The DPO Objective
Given a prompt x, chosen response y_w, and rejected response y_l:
L_DPO = -log sigmoid(beta * (log pi(y_w|x)/pi_ref(y_w|x) - log pi(y_l|x)/pi_ref(y_l|x)))
In words: compute the log-probability ratio of chosen vs rejected responses under the policy, relative to the reference model. Push this ratio to be positive (chosen should be more likely than rejected).
Breaking It Down
log pi(y_w|x) / pi_ref(y_w|x): How much more likely is the chosen response under the current policy vs the reference? This is the "implicit reward" for the chosen response.
log pi(y_l|x) / pi_ref(y_l|x): Same for the rejected response.
The difference: If the policy assigns relatively higher probability to chosen (vs reference) than to rejected (vs reference), the loss is low.
beta: Controls the strength of the KL constraint. Higher beta = more conservative (stays closer to reference). Typical values: 0.1-0.5.
Intuition
DPO simultaneously does two things:
1. Increases the probability of chosen responses (relative to the reference model)
2. Decreases the probability of rejected responses (relative to the reference model)
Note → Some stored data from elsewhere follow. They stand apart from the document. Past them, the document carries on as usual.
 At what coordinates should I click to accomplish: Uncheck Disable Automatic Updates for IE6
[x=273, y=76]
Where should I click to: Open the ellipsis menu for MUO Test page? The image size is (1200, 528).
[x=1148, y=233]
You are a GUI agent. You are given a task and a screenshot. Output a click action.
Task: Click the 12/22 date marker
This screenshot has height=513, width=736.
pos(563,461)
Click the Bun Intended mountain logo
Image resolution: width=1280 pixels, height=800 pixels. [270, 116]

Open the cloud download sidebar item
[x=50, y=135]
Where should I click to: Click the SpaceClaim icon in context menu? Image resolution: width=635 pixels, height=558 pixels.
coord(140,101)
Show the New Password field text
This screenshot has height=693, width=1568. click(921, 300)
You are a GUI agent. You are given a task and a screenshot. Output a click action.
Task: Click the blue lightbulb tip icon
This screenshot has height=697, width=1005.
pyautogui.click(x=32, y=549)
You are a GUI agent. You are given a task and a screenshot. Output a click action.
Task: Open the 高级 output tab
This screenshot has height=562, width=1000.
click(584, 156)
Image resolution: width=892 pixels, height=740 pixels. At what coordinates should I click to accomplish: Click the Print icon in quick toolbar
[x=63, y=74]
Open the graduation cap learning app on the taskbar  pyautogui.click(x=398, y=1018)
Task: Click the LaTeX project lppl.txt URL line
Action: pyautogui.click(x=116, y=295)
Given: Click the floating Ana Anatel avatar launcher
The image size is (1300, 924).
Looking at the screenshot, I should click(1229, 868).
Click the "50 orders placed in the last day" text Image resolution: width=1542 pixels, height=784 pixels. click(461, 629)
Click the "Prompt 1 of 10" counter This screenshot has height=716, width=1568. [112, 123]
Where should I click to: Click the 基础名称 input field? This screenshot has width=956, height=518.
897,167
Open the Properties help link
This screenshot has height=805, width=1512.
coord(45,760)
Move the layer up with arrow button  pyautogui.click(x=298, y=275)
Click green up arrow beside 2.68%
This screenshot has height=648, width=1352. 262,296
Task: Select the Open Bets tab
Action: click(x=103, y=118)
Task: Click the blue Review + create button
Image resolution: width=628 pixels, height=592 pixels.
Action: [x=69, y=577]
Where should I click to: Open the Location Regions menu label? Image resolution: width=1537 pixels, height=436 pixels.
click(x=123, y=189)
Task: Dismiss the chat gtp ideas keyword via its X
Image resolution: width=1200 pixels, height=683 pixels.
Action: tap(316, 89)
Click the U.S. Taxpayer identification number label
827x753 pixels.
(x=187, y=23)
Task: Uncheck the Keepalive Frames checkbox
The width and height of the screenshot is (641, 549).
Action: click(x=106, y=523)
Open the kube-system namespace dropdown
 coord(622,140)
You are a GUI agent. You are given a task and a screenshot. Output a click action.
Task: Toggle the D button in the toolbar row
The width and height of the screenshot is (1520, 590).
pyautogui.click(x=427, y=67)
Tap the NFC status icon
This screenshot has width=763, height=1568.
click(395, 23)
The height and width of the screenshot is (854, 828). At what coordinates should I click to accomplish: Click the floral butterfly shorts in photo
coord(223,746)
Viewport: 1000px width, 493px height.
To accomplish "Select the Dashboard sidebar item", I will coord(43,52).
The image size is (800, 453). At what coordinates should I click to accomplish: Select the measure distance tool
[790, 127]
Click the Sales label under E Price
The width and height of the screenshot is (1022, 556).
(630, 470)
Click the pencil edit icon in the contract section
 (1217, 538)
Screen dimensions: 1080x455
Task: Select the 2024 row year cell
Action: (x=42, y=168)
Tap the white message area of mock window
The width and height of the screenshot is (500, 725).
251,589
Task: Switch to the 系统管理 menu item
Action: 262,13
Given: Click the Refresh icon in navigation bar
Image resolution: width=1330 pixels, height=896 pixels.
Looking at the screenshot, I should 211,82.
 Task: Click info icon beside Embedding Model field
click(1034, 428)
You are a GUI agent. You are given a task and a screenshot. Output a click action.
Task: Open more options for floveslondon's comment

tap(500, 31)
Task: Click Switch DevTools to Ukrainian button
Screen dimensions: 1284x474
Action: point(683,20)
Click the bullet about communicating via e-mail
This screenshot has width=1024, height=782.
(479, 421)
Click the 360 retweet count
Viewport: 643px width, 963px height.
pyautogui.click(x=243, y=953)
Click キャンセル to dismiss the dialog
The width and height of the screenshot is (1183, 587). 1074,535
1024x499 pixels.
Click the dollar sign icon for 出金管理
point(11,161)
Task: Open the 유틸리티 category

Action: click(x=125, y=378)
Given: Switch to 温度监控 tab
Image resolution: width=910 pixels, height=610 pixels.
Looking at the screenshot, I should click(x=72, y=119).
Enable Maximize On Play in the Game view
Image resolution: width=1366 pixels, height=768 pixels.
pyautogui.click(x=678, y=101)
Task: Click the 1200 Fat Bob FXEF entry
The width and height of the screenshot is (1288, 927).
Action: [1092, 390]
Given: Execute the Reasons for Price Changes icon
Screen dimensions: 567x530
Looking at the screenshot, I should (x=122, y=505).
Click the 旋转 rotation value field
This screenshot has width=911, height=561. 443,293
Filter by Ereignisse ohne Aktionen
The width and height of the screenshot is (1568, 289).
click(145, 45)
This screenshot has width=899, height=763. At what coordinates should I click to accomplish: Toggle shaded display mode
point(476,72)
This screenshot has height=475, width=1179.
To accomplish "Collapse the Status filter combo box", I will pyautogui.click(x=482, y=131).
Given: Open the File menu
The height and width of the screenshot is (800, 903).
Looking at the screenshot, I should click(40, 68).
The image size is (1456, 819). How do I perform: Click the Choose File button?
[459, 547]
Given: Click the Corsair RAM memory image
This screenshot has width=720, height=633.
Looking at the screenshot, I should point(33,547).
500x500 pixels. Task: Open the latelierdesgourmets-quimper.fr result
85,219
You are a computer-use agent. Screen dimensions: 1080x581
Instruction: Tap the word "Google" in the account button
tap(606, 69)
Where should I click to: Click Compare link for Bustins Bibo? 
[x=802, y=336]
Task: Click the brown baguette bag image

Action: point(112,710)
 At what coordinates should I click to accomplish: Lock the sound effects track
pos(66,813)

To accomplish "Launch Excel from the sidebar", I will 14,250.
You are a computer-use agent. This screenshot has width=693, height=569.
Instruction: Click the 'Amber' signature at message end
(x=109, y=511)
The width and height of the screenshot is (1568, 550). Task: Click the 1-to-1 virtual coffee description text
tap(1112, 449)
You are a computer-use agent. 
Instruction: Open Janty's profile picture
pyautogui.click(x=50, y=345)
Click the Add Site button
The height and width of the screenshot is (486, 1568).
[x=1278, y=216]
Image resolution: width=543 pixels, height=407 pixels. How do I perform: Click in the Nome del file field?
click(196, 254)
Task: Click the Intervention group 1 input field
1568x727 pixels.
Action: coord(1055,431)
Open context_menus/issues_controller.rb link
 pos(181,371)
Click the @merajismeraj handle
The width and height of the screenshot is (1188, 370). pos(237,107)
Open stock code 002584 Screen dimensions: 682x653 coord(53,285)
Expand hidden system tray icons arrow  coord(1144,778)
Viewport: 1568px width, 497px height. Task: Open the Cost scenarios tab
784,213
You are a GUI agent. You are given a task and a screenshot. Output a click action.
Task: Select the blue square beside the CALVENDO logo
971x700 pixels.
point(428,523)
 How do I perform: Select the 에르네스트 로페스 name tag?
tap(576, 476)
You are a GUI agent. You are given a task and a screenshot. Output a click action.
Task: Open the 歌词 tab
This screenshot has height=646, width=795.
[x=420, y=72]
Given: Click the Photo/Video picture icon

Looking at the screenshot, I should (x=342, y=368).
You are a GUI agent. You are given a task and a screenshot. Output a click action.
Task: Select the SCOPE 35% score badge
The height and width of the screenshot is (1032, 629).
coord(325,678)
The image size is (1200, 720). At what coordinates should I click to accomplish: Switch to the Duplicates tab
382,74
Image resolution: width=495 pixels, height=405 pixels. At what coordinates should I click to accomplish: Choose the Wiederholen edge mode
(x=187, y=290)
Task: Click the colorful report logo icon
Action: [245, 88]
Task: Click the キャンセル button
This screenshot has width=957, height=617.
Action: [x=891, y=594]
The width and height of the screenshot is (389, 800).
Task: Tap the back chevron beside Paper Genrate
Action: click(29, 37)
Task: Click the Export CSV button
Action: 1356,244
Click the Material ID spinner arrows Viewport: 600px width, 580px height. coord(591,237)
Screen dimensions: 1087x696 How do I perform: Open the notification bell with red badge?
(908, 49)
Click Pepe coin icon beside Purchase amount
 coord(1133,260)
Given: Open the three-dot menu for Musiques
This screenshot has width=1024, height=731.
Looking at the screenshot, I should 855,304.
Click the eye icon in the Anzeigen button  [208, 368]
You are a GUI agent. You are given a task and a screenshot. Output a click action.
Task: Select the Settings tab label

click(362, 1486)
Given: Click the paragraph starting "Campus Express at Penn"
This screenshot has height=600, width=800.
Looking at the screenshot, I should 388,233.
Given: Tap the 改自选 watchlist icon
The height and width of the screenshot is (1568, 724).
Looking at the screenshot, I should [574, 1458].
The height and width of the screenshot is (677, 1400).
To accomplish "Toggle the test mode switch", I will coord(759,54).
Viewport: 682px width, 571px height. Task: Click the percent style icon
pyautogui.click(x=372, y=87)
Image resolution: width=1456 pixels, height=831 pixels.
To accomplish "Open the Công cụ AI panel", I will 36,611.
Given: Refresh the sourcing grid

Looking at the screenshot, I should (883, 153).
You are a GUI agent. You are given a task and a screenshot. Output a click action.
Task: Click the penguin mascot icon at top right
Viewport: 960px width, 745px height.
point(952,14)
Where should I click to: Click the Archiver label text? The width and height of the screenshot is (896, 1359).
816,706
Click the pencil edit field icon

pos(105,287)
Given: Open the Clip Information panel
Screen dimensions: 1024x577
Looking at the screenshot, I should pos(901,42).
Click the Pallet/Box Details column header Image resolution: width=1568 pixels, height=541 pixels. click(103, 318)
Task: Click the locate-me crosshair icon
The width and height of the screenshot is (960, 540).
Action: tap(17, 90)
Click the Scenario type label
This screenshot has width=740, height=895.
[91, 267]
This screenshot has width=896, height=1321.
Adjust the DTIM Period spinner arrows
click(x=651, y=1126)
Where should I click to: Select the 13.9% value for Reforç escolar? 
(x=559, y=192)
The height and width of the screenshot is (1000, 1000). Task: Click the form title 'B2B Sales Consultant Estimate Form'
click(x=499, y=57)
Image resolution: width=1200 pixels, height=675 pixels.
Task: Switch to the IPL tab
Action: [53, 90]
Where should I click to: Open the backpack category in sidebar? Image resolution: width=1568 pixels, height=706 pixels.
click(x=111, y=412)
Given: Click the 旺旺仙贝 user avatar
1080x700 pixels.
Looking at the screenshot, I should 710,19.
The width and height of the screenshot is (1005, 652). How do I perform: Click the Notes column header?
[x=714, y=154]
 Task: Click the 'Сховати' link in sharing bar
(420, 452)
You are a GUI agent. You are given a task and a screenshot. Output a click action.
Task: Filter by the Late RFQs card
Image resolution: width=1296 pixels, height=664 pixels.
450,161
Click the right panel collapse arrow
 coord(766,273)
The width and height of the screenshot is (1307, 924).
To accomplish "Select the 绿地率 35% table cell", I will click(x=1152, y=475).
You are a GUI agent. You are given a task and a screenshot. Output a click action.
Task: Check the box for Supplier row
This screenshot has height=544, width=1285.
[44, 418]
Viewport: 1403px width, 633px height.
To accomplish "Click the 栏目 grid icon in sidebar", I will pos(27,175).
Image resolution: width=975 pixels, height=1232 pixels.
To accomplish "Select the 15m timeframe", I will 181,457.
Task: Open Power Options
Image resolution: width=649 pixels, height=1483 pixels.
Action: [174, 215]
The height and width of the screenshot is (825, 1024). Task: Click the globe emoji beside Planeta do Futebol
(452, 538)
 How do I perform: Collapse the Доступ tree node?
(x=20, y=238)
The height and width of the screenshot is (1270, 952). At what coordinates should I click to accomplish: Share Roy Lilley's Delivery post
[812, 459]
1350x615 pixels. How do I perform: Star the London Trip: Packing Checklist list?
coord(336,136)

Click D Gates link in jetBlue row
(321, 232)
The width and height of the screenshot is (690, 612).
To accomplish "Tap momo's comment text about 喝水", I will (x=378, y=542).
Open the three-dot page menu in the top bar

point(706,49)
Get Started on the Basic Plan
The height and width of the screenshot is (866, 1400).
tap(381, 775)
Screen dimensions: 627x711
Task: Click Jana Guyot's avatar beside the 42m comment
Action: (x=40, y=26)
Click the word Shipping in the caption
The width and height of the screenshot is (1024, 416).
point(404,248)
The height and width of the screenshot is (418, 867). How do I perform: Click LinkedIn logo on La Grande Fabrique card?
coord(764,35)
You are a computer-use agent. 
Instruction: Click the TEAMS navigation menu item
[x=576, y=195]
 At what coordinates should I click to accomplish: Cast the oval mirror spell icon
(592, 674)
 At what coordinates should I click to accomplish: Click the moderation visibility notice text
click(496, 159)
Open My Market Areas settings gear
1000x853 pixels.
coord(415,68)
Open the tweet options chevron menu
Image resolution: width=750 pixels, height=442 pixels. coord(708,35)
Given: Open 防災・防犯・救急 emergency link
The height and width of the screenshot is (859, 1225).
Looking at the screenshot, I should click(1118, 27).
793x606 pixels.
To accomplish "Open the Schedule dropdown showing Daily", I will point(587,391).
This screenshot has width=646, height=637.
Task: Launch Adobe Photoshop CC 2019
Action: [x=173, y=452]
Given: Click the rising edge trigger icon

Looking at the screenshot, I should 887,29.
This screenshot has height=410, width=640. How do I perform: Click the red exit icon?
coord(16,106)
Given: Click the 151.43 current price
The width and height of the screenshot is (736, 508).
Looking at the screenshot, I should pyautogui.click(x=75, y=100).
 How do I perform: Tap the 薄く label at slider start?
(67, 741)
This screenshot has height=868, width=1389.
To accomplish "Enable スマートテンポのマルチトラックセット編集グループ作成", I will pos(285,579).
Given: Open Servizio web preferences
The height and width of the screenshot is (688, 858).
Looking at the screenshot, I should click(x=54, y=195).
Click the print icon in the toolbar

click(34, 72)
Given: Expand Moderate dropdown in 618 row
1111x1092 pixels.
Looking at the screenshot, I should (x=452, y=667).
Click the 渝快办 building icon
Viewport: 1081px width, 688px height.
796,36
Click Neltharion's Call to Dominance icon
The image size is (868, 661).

The "relative to reference" part is crucial. It prevents the model from just increasing all probabilities (which would be meaningless) and acts as the implicit KL constraint.
# DPO loss in pseudocode
chosen_logps = policy.log_prob(chosen)
rejected_logps = policy.log_prob(rejected)
ref_chosen_logps = ref_model.log_prob(chosen)
ref_rejected_logps = ref_model.log_prob(rejected)
chosen_reward = beta * (chosen_logps - ref_chosen_logps)
rejected_reward = beta * (rejected_logps - ref_rejected_logps)
loss = -log_sigmoid(chosen_reward - rejected_reward)
This is just binary cross-entropy. DPO is essentially a classification problem: given two responses, classify which one is better. The "features" are the log-probability ratios. This makes DPO as simple to implement and train as SFT.